- #1
- #2
濃度・オブ・ザ・リングBACK NUMBER
「ぶっちゃけて言えば…」安納サオリが業界最大手スターダムと“専属契約”決断の真相…人気女子レスラーが明かした“憧れ”《特別グラビア》
text by
橋本宗洋Norihiro Hashimoto
photograph byTakuya Sugiyama
posted2024/04/26 11:03
スターダムとの“専属契約”を発表し話題を集める女子プロレスラーの安納サオリ
「今はヒミツですけど…」安納がスターダムでやりたいこと
昨年12月の両国国技館大会では、ジュリアや中野たむが大激闘を通して価値を上げてきた“白いベルト”の王者に。フリーとしては快挙だった。
「去年もスターダム入団のお話をいただいたんですけど“今はスターダム一本というのは違うな”と。スターダムにいなかった時の自分、他の団体で培ってきたものも含めて今の安納サオリなので。
だから新人時代に入団したり、アクトレスガールズをやめてすぐ入団していたら今とはまったく違う選手になっていたと思います」
もしかすると“普通のスターダム所属選手”だったかもしれない。けれど安納はその道を選ばず、自由度の高い=より自分らしくいられる独自のポジションを掴んだ。
「私みたいな形での契約は団体初らしいです。遠回りだったけど今が(契約する)ベストなタイミングだったんだなと思いますね」
スターダムで活躍し、ユニット「コズミック・エンジェルズ」加入も果たしたが、昨年は“フリー参戦”としてのスタンスだった。白いベルト獲得時にも、こう語っている。
「外国人以外で所属じゃない選手が白いベルトを巻いたのは初めてでしょう。スターダムの所属選手はいろいろ思ってるはず。というか思わないとダメじゃないですか」
昨年は試合ごとにオファーをもらって“参戦”する立場。しかしこれからは違う。スターダムは昨年12月、新社長として岡田氏が就任。一方で3月に5選手が退団するなど変革の時期を迎えている。安納の契約もその中での出来事だし、スターダムの選手として担うべき役割も出てくる。

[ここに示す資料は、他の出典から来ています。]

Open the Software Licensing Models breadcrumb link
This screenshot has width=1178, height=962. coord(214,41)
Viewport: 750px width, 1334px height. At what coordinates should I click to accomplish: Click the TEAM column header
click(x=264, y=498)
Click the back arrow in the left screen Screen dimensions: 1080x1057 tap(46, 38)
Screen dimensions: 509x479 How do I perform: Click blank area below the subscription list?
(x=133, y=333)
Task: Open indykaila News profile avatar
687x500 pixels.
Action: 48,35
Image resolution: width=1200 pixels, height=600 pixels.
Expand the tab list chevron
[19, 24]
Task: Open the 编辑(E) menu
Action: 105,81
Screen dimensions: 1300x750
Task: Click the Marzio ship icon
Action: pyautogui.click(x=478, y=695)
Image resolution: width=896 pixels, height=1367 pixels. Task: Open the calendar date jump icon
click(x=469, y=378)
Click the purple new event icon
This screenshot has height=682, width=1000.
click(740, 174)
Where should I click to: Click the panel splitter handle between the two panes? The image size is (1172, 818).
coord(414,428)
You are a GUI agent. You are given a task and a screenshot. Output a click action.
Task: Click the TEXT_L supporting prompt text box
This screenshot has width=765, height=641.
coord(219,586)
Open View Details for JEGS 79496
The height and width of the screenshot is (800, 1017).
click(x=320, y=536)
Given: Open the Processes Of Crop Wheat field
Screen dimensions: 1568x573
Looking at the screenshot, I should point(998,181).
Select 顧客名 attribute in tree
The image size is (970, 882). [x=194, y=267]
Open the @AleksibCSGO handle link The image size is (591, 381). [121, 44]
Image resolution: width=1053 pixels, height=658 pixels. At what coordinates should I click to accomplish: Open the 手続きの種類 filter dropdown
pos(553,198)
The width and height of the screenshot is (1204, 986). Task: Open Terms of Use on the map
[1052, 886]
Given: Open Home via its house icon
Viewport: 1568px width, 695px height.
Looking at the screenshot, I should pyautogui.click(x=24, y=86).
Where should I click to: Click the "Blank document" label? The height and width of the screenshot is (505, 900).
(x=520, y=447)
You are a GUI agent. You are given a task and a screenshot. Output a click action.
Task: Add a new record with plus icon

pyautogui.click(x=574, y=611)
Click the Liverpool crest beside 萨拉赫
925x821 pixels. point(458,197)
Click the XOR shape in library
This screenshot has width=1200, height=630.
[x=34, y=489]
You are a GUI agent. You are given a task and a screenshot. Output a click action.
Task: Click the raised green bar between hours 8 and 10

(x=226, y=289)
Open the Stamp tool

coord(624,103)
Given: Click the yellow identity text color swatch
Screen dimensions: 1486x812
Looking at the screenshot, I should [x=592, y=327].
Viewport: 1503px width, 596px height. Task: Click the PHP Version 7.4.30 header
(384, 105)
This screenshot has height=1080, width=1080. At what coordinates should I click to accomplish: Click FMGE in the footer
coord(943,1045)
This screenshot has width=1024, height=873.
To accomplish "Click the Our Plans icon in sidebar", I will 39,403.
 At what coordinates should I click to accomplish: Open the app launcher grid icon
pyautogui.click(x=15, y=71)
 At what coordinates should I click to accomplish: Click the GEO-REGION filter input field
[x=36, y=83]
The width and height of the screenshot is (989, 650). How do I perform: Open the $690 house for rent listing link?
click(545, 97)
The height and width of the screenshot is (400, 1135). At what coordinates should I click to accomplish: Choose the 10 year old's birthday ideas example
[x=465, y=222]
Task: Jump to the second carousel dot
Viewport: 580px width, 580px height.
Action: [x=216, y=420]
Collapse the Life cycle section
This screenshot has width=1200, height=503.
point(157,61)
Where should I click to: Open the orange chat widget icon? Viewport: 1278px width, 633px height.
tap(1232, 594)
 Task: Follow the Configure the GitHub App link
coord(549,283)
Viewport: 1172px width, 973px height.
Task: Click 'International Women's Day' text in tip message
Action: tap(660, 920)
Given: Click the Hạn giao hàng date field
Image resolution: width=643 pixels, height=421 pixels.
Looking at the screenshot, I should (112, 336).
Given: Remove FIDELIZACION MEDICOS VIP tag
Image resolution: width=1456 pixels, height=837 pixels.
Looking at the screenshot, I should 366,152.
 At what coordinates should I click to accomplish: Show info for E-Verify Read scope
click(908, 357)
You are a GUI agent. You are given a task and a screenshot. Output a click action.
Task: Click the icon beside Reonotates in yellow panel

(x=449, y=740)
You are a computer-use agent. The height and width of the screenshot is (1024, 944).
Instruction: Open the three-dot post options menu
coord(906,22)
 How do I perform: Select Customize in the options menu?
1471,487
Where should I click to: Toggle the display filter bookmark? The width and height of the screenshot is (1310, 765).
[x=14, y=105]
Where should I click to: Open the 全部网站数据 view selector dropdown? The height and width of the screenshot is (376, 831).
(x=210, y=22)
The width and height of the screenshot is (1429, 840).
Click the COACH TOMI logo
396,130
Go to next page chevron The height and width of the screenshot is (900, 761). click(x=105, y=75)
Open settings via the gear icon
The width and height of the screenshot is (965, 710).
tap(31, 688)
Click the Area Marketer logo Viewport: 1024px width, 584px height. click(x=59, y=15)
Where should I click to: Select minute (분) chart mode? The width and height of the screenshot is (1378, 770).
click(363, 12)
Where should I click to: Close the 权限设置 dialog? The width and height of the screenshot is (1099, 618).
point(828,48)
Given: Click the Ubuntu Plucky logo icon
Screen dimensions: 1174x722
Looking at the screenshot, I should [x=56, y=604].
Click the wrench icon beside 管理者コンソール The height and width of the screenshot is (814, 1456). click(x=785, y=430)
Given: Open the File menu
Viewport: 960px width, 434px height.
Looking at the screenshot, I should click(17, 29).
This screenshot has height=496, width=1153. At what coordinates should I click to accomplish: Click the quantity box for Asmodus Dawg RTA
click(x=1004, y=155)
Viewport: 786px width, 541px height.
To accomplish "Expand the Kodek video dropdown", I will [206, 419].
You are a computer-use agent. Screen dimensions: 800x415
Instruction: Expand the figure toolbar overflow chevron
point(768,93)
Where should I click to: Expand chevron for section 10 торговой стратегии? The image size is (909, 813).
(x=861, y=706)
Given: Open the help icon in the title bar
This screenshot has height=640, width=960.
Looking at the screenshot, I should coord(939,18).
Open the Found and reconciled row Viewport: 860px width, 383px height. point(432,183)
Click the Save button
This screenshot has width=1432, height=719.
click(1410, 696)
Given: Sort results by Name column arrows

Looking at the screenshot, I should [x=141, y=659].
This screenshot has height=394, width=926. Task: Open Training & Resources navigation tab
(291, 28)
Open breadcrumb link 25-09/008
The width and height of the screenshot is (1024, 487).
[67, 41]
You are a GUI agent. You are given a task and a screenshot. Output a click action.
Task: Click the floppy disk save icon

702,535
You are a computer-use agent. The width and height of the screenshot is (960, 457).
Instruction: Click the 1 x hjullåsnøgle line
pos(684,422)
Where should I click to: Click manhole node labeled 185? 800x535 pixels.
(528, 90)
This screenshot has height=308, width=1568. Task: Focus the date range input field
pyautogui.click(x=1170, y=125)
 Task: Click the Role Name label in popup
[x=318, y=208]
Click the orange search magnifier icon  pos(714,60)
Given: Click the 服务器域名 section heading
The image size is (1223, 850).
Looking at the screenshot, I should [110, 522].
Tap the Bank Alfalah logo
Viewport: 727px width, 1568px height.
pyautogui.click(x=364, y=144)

「スターダムでも他団体でも、やりたいことがあるんですよ。今はヒミツですけど。これは岡田社長に相談ですね。これからはスターダム内部にも発言していきます」
「照れくさくもあり、嬉しさもあります」
契約にあたっては、まず業界の先輩たちに挨拶の電話をすることから始めた。
「ダンプ(松本)さん、長与(千種)さん、ブル(中野)さん、アジャ(コング)さん……100人以上ですかね。3日かかりました。それだけお世話になった方がいるんだなって、あらためて思いましたね」
これまではフリーであることに「甘えている」ところもあったという。結果を出すと「フリーなのに、所属じゃないのにベルトを巻くなんて凄い」という褒め方をされる。その評価に甘んじてはいけないと思った。「もう1段階、厳しいところに行かないと」と安納。スターダムの中に入ってそのまま埋もれるのか、それとも特別な存在であり続けるのか。ここからまた新たな闘いだ。今は何より喜びと希望があると言う。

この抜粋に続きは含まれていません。